Tutti i grandi lavori filosofici che sono stati fatti sulla questione dell'arte si sono sempre appoggiati sulla storia dell'arte, su una scienza dell'arte che non è necessariamente l'estetica, sulla storia... Per esempio Hegel avrebbe potuto sapere che nel 1820 erano state scoperte delle statue greche con gli occhi, e invece fino al 1828-29, l'ultimo anno che tiene il corso di estetica, continua a dire che le statue greche non avevano gli occhi. Questo avrebbe cambiato parecchie cose nella sua teoria della figurazione del divino presso i Greci. In ciò che concerne la preistoria, che mi interessa in questo momento, vedo che il sistema di datazione, con la scoperta progressiva dei siti, impone di datare dai cinquantamila ai quarantamila anni a. C. il sorgere di qualcosa come un'arte, molto posteriore al sorgere di un'industria. E simultaneamente si pone una domanda semplicissima: come è possibile far cominciare con il concetto greco di techne, come ha fatto Heidegger, e altri prima di lui, ma soprattutto Heidegger, l'invenzione dell'arte, l'invenzione di quella che diventerà la tecnica, e che si potrebbe chiamare fino a una certa epoca industria, e l'invenzione della storia? Io mi trovo a questo punto, e in particolare grazie a una lettura molto, molto attenta di Bataille, ho l'impressione che Bataille ha avuto un'intuizione assai forte, ma rimasta incompresa al suo tempo, perché era maldestro e lavorava come poteva con il materiale storiografico di cui disponeva, ho l'impressione che Bataille ha avuto la formidabile idea che l'arte si distacca dalla tecnica, che non è primaria e che non apre necessariamente la storia, ma apre invece un rapporto tra l'animalità e l'umanità, che è un rapporto di somiglianza [similitude], in cui si giocano al tempo stesso la questione della morte e la questione del divino. Su questo punto vorrei tentare di spiegarmi. Sarò forse un po' maldestro, ma ho l'impressione che questa intuizione è straordinariamente potente.

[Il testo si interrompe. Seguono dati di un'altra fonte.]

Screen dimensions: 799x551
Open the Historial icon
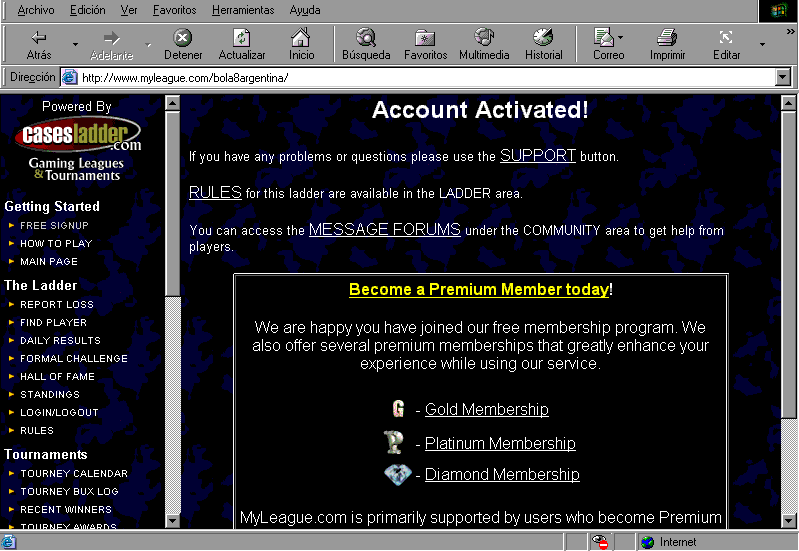point(543,38)
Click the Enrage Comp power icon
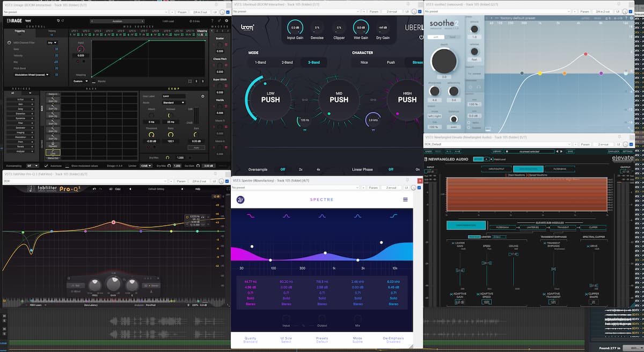 click(202, 96)
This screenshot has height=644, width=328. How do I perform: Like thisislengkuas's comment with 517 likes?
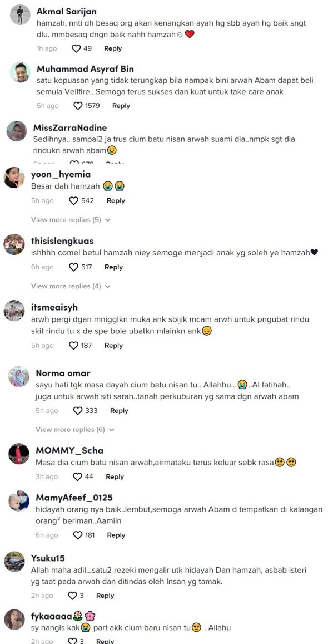tap(73, 267)
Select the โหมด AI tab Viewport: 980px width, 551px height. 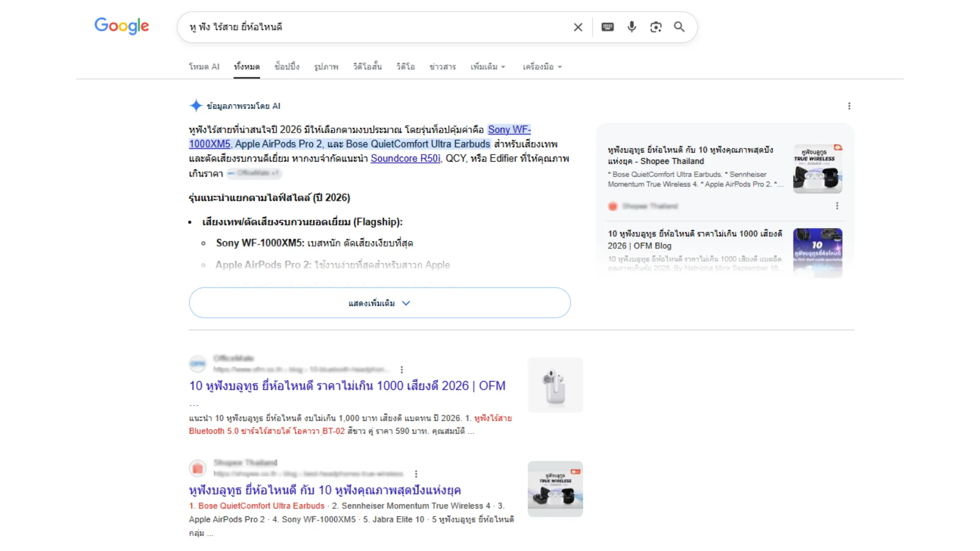coord(204,67)
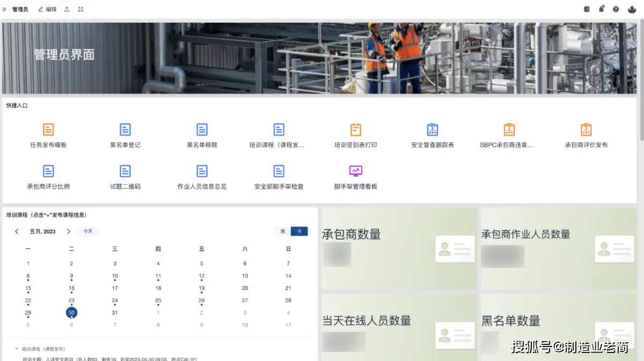
Task: Switch calendar to 月 view
Action: tap(299, 232)
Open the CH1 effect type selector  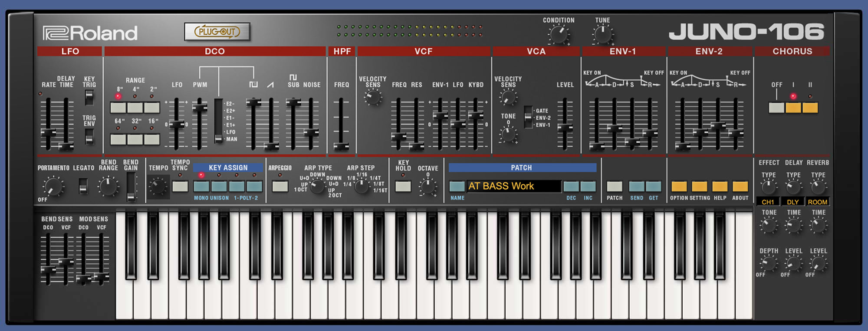(768, 202)
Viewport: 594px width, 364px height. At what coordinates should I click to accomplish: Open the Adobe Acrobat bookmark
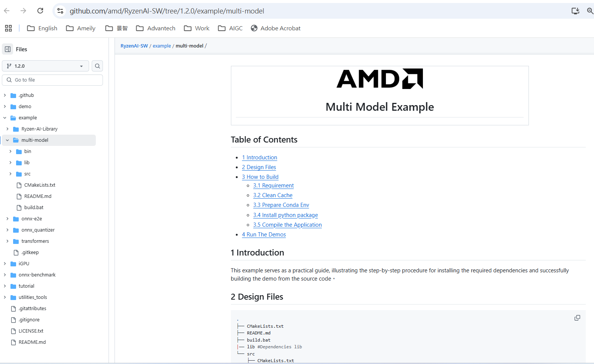pyautogui.click(x=275, y=28)
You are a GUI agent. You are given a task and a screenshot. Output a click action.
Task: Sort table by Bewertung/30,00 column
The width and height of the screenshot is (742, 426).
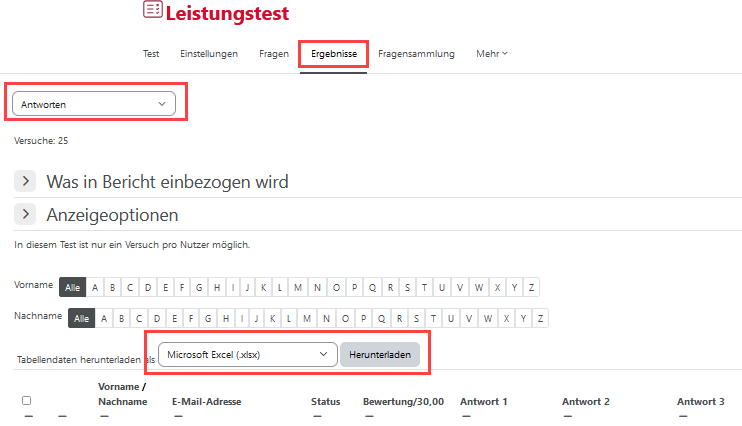[x=403, y=401]
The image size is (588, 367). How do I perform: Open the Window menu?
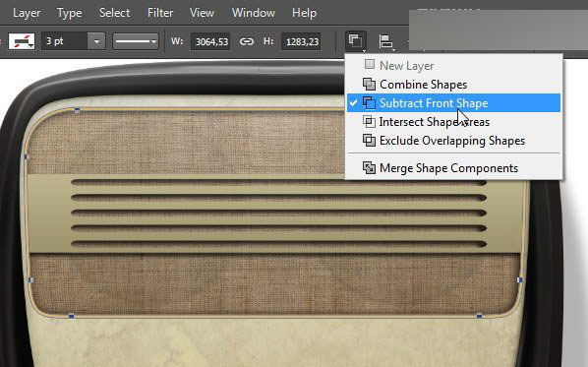[x=254, y=13]
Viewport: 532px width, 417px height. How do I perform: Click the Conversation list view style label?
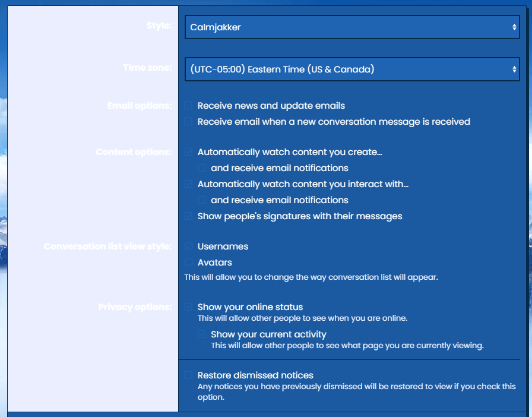tap(107, 247)
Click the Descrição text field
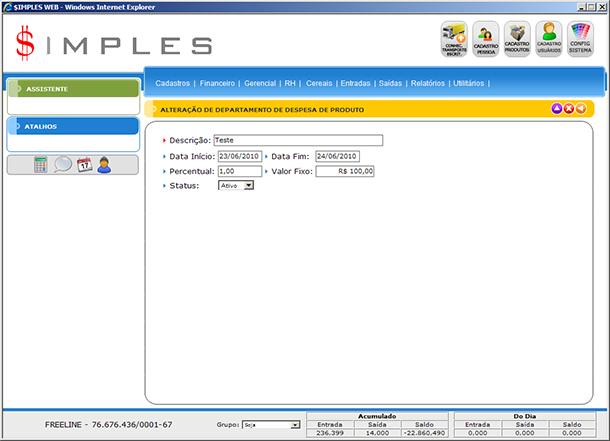This screenshot has width=610, height=441. pos(297,141)
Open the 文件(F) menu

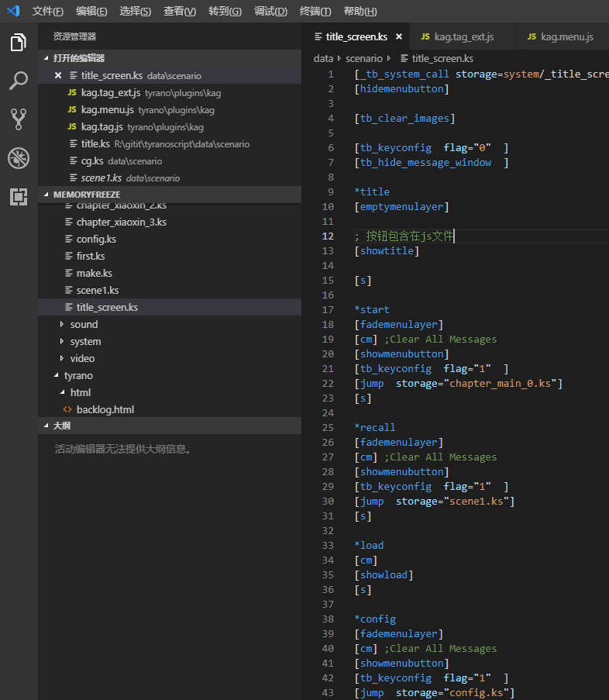(x=47, y=11)
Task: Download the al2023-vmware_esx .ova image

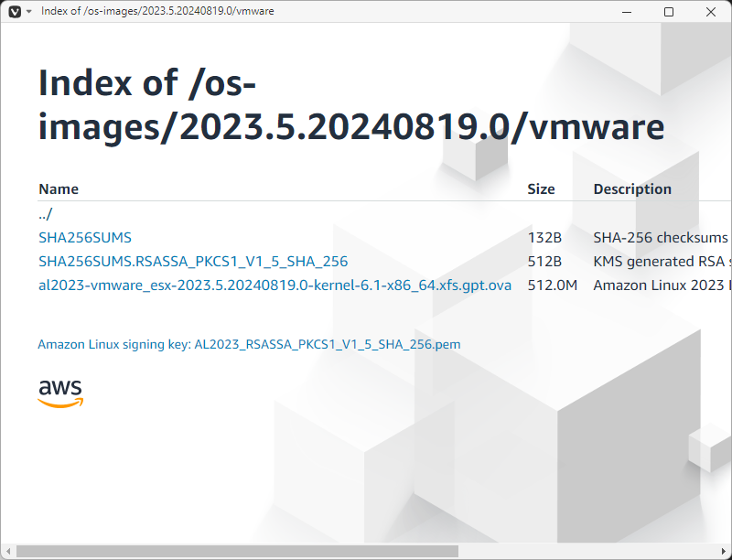Action: [x=275, y=285]
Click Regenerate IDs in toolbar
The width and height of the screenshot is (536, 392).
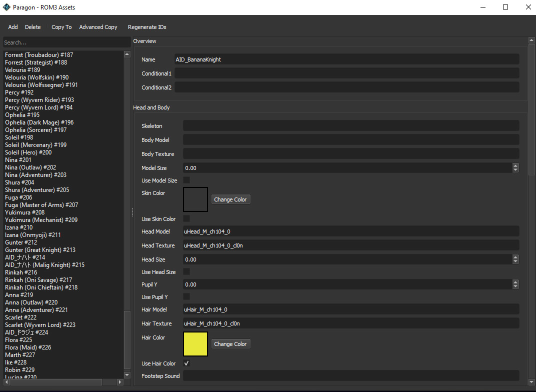[x=147, y=27]
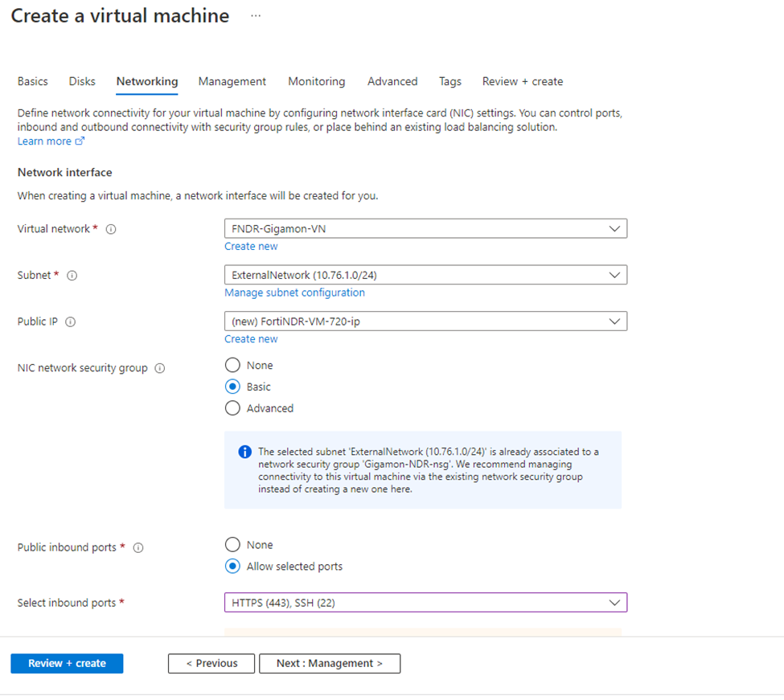784x700 pixels.
Task: Click Next : Management button
Action: [330, 663]
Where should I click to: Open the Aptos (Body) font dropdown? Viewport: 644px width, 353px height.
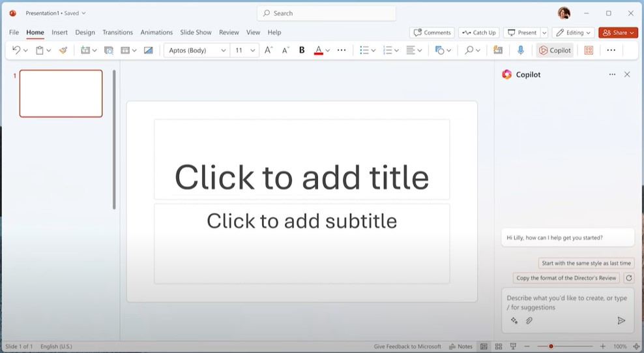pyautogui.click(x=197, y=50)
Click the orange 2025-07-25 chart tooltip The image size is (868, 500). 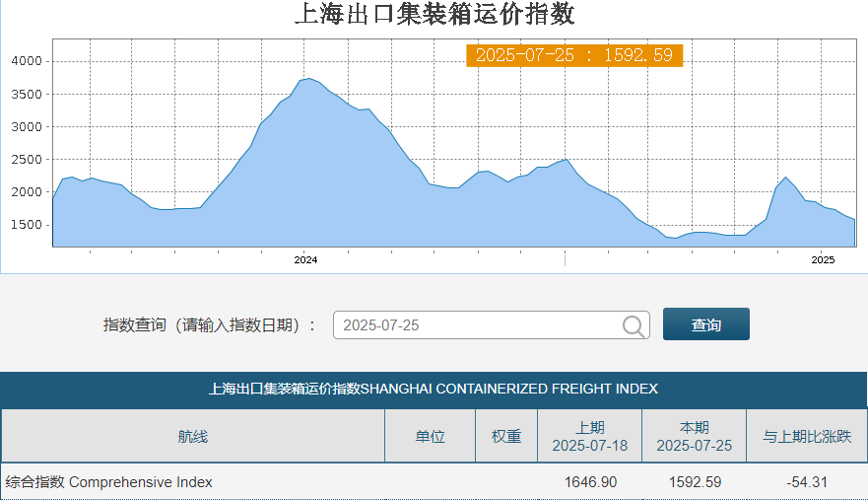coord(573,55)
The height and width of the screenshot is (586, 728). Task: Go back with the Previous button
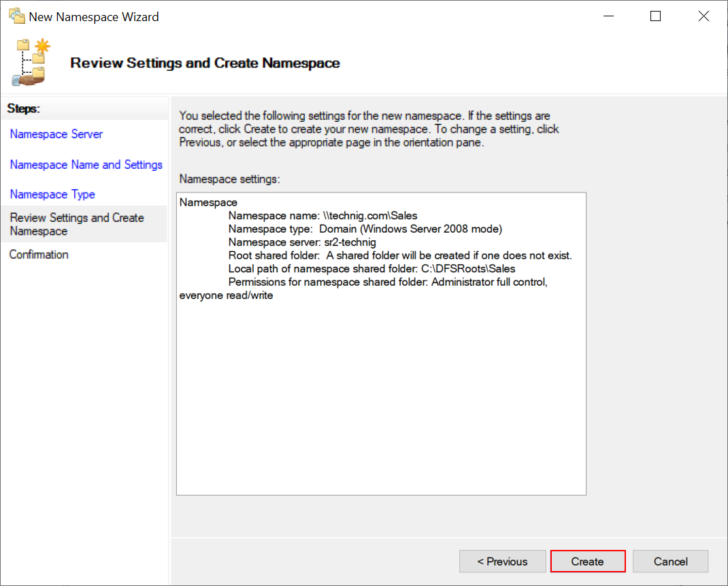point(502,561)
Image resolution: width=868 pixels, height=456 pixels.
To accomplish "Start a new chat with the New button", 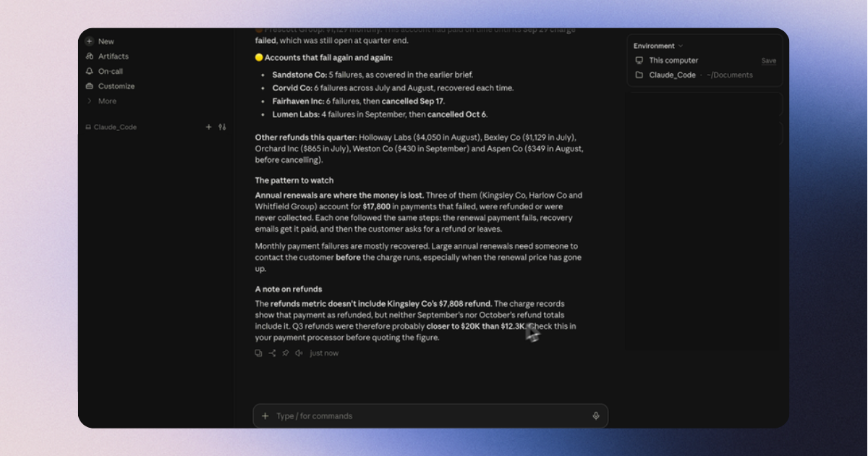I will [x=99, y=41].
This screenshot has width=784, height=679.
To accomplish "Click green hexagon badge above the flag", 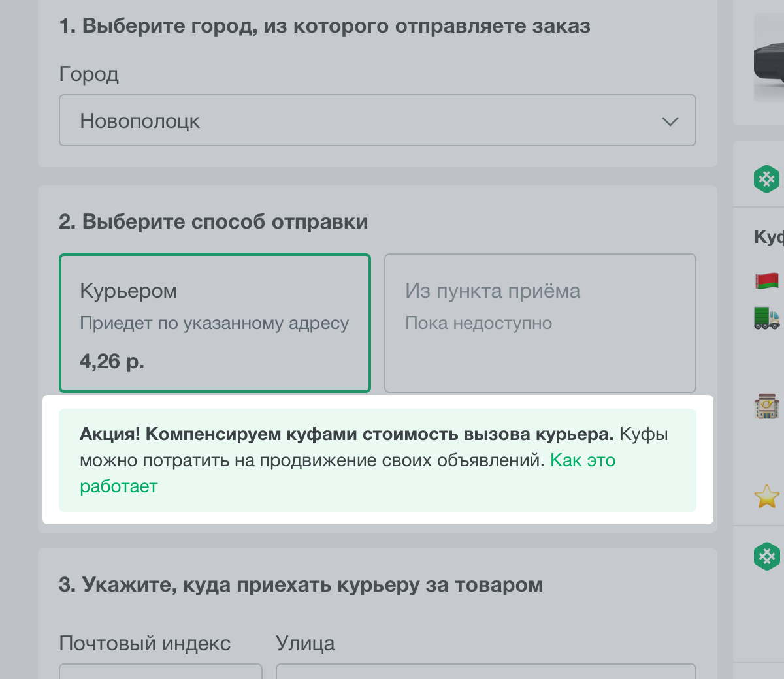I will point(766,178).
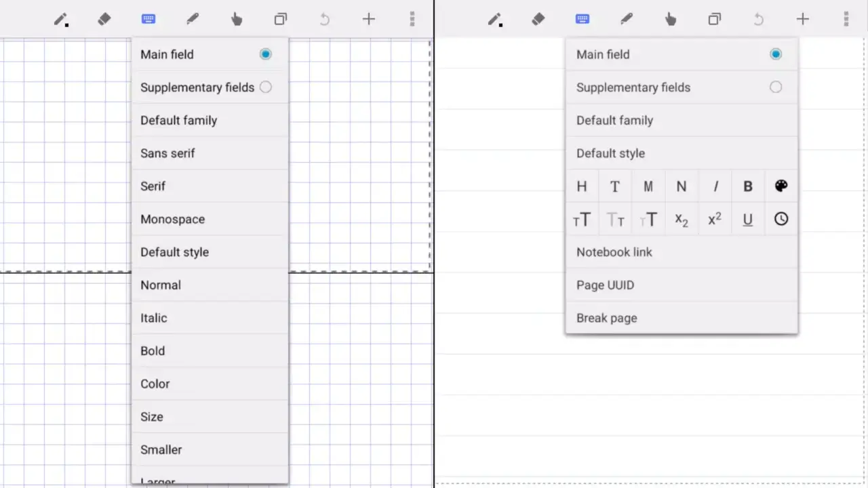Click the Notebook link entry

tap(614, 252)
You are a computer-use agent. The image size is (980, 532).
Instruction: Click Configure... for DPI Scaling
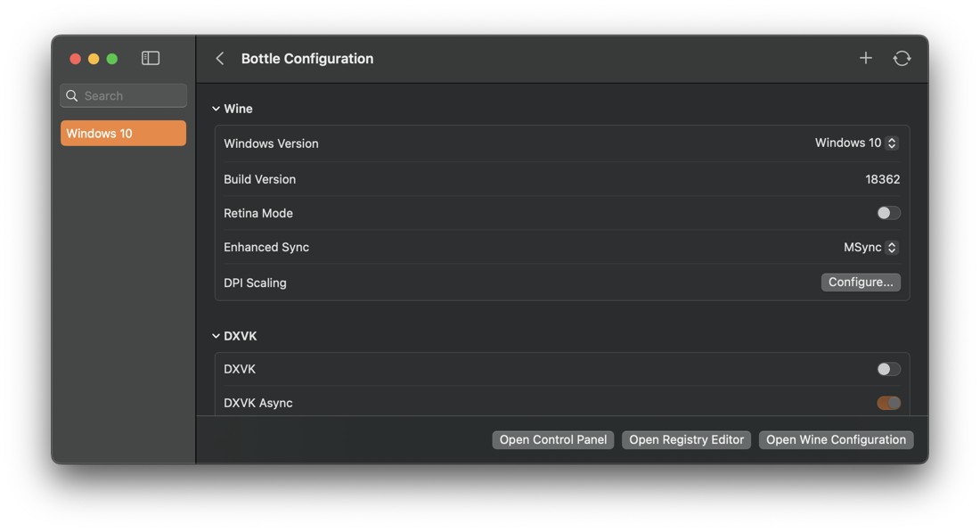tap(861, 282)
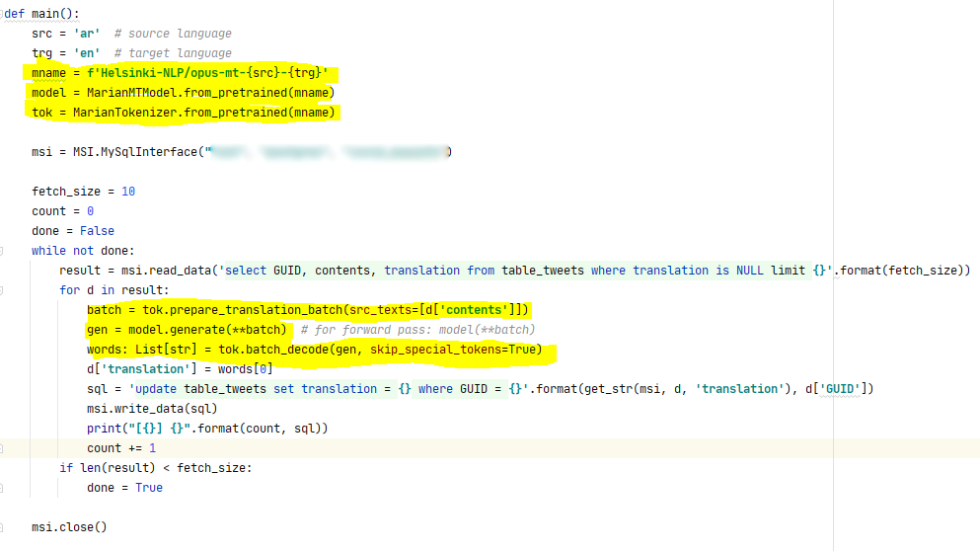Fold the 'for d in result' loop
980x551 pixels.
click(x=4, y=290)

SERGIO BENVENUTO: Dunque Lei condivide l'intuizione di Bataille che l'arte deriva dalla tecnica. Ma in che senso si ricollega con il divino e con l'animalità?

LACOUE-LABARTHE - Bataille constata, come oggi quasi tutti gli studiosi di preistoria - ma lui si appoggiava alle ricerche di A.-H. Breuil, che tuttavia era considerato un vero scienziato - constata dunque che, per millenni, l'uso degli strumenti è già un uso universale, di molto anteriore all'apparizione di un'umanità di cui Bataille dice che è già simile alla nostra (l'umanità che ci assomiglia è quella successiva all'uomo di Neanderthal). È l'epoca in cui appare l'uomo attuale, di cui le teorie moderne dicono che viene dall'Africa e che si è diffuso all'incirca su tutta la faccia del pianeta. Secondo lui, un'attività industriosa, provvista di una precisa finalità, di uno scopo preciso, che presuppone una previsione, un calcolo e, probabilmente, un linguaggio, precede di molto le prime manifestazioni d'arte che conosciamo, e in particolare le famose manifestazioni delle caverne dipinte, che al suo tempo si pensava che fossero situate tutte tra il sud-ovest della Francia e il nord-est della Spagna, mentre adesso si sa che se ne possono trovare in Africa, in America, in Asia e che dunque sono state per venti o trentamila anni la forma d'arte praticamente universale dell'antichità. E al tempo stesso Bataille è capace di dire: certo tutto questo appartiene alla preistoria, ma secondo me la preistoria è già storia.
È un'affermazione estremamente ingenua, perché le posizioni di Bataille da principio sono estremamente ingenue, ma in sostanza vuol dire che l'umanità non data dall'invenzione dell'agricoltura, ma è di molto anteriore, è anteriore almeno di trenta o quarantamila anni. La storia non data dalla nascita della storiografia, ma almeno quaranta o cinquantamila anni prima e d'altra parte - qui tocco una questione filosofica che mi interessa, che riguarda anche Lacan, e nella cui soluzione sono impegnato, senza aver trovato risposte definitive - l'arte ha una nascita segreta.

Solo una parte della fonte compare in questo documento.